Data extracts:
*** Block opens ***

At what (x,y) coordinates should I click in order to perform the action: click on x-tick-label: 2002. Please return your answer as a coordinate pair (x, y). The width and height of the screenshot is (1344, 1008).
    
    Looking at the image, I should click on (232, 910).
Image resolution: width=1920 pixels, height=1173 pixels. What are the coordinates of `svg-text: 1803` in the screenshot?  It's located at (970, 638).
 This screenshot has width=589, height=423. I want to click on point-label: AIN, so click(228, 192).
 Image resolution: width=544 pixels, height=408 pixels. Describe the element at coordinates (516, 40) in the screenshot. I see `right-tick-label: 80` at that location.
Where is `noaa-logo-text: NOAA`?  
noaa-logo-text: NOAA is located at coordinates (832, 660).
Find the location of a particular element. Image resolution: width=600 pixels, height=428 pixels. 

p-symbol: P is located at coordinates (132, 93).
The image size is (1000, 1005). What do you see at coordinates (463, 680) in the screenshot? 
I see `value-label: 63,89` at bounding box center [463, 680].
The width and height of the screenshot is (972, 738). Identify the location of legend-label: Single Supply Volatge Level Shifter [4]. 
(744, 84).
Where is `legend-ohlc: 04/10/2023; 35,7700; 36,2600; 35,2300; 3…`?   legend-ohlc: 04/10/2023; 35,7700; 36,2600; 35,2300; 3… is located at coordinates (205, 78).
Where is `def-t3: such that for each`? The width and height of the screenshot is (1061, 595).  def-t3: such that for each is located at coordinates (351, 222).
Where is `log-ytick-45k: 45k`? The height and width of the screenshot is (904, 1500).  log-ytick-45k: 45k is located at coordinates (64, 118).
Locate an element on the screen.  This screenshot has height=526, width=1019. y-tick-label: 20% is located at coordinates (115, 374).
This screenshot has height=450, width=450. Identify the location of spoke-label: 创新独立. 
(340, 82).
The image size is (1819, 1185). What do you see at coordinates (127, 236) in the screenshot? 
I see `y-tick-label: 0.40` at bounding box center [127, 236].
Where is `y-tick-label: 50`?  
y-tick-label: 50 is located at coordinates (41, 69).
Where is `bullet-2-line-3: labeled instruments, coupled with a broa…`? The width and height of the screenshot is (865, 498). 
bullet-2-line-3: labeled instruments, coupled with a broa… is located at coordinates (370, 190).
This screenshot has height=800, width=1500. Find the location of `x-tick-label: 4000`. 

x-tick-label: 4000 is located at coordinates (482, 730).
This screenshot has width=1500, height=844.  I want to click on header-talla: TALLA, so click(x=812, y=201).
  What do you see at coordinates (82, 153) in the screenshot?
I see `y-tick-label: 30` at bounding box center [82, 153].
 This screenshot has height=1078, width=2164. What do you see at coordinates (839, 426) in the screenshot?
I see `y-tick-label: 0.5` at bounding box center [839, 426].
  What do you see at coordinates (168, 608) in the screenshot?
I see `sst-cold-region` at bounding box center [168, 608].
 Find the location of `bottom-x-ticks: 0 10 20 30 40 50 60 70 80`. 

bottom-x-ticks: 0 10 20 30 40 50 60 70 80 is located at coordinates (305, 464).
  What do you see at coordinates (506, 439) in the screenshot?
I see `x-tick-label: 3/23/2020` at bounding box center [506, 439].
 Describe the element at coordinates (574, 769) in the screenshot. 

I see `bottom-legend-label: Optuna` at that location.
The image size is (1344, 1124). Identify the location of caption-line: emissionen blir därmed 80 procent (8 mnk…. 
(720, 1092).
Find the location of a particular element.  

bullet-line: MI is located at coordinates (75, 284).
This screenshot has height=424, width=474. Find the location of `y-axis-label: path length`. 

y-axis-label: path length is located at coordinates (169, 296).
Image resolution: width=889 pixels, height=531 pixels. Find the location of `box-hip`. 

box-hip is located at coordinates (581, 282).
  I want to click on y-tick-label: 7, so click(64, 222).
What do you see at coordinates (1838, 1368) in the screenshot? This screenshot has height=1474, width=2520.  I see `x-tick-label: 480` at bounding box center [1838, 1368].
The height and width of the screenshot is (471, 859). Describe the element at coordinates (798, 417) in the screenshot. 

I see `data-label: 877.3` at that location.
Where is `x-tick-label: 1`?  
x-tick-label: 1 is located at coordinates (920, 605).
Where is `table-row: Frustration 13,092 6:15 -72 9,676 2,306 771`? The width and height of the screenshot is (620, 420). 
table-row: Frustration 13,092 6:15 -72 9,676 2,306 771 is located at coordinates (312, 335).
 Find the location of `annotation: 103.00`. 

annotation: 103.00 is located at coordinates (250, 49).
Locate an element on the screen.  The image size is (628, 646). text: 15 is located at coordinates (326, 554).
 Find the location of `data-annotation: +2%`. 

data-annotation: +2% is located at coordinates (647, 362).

*** Block closes ***

What is expected:
Please repeat all of the records above, word for word.

Result of the exercise:
At what (x,y) coordinates should I click in order to perform the action: click on x-tick-label: 2002. Please return your answer as a coordinate pair (x, y). The width and height of the screenshot is (1344, 1008).
    
    Looking at the image, I should click on (232, 910).
Image resolution: width=1920 pixels, height=1173 pixels. What are the coordinates of `svg-text: 1803` in the screenshot?  It's located at (970, 638).
 This screenshot has width=589, height=423. I want to click on point-label: AIN, so click(228, 192).
 Image resolution: width=544 pixels, height=408 pixels. Describe the element at coordinates (516, 40) in the screenshot. I see `right-tick-label: 80` at that location.
Where is `noaa-logo-text: NOAA`?  
noaa-logo-text: NOAA is located at coordinates (832, 660).
Find the location of a particular element. Image resolution: width=600 pixels, height=428 pixels. 

p-symbol: P is located at coordinates (132, 93).
The image size is (1000, 1005). What do you see at coordinates (463, 680) in the screenshot? 
I see `value-label: 63,89` at bounding box center [463, 680].
The width and height of the screenshot is (972, 738). Identify the location of legend-label: Single Supply Volatge Level Shifter [4]. 
(744, 84).
Where is `legend-ohlc: 04/10/2023; 35,7700; 36,2600; 35,2300; 3…`?   legend-ohlc: 04/10/2023; 35,7700; 36,2600; 35,2300; 3… is located at coordinates (205, 78).
Where is `def-t3: such that for each`? The width and height of the screenshot is (1061, 595).  def-t3: such that for each is located at coordinates (351, 222).
Where is `log-ytick-45k: 45k`? The height and width of the screenshot is (904, 1500).  log-ytick-45k: 45k is located at coordinates (64, 118).
Locate an element on the screen.  This screenshot has height=526, width=1019. y-tick-label: 20% is located at coordinates (115, 374).
This screenshot has height=450, width=450. Identify the location of spoke-label: 创新独立. 
(340, 82).
The image size is (1819, 1185). What do you see at coordinates (127, 236) in the screenshot? 
I see `y-tick-label: 0.40` at bounding box center [127, 236].
Where is `y-tick-label: 50`?  
y-tick-label: 50 is located at coordinates (41, 69).
Where is `bullet-2-line-3: labeled instruments, coupled with a broa…`? The width and height of the screenshot is (865, 498). 
bullet-2-line-3: labeled instruments, coupled with a broa… is located at coordinates (370, 190).
This screenshot has height=800, width=1500. Find the location of `x-tick-label: 4000`. 

x-tick-label: 4000 is located at coordinates (482, 730).
This screenshot has width=1500, height=844.  I want to click on header-talla: TALLA, so click(x=812, y=201).
  What do you see at coordinates (82, 153) in the screenshot?
I see `y-tick-label: 30` at bounding box center [82, 153].
 This screenshot has height=1078, width=2164. What do you see at coordinates (839, 426) in the screenshot?
I see `y-tick-label: 0.5` at bounding box center [839, 426].
  What do you see at coordinates (168, 608) in the screenshot?
I see `sst-cold-region` at bounding box center [168, 608].
 Find the location of `bottom-x-ticks: 0 10 20 30 40 50 60 70 80`. 

bottom-x-ticks: 0 10 20 30 40 50 60 70 80 is located at coordinates (305, 464).
  What do you see at coordinates (506, 439) in the screenshot?
I see `x-tick-label: 3/23/2020` at bounding box center [506, 439].
 Describe the element at coordinates (574, 769) in the screenshot. 

I see `bottom-legend-label: Optuna` at that location.
The image size is (1344, 1124). Identify the location of caption-line: emissionen blir därmed 80 procent (8 mnk…. 
(720, 1092).
Find the location of a particular element.  

bullet-line: MI is located at coordinates (75, 284).
This screenshot has height=424, width=474. Find the location of `y-axis-label: path length`. 

y-axis-label: path length is located at coordinates (169, 296).
Image resolution: width=889 pixels, height=531 pixels. Find the location of `box-hip`. 

box-hip is located at coordinates (581, 282).
  I want to click on y-tick-label: 7, so click(64, 222).
What do you see at coordinates (1838, 1368) in the screenshot? This screenshot has height=1474, width=2520.  I see `x-tick-label: 480` at bounding box center [1838, 1368].
The height and width of the screenshot is (471, 859). Describe the element at coordinates (798, 417) in the screenshot. 

I see `data-label: 877.3` at that location.
Where is `x-tick-label: 1`?  
x-tick-label: 1 is located at coordinates (920, 605).
Where is `table-row: Frustration 13,092 6:15 -72 9,676 2,306 771`? The width and height of the screenshot is (620, 420). 
table-row: Frustration 13,092 6:15 -72 9,676 2,306 771 is located at coordinates (312, 335).
 Find the location of `annotation: 103.00`. 

annotation: 103.00 is located at coordinates (250, 49).
Locate an element on the screen.  The image size is (628, 646). text: 15 is located at coordinates (326, 554).
 Find the location of `data-annotation: +2%`. 

data-annotation: +2% is located at coordinates (647, 362).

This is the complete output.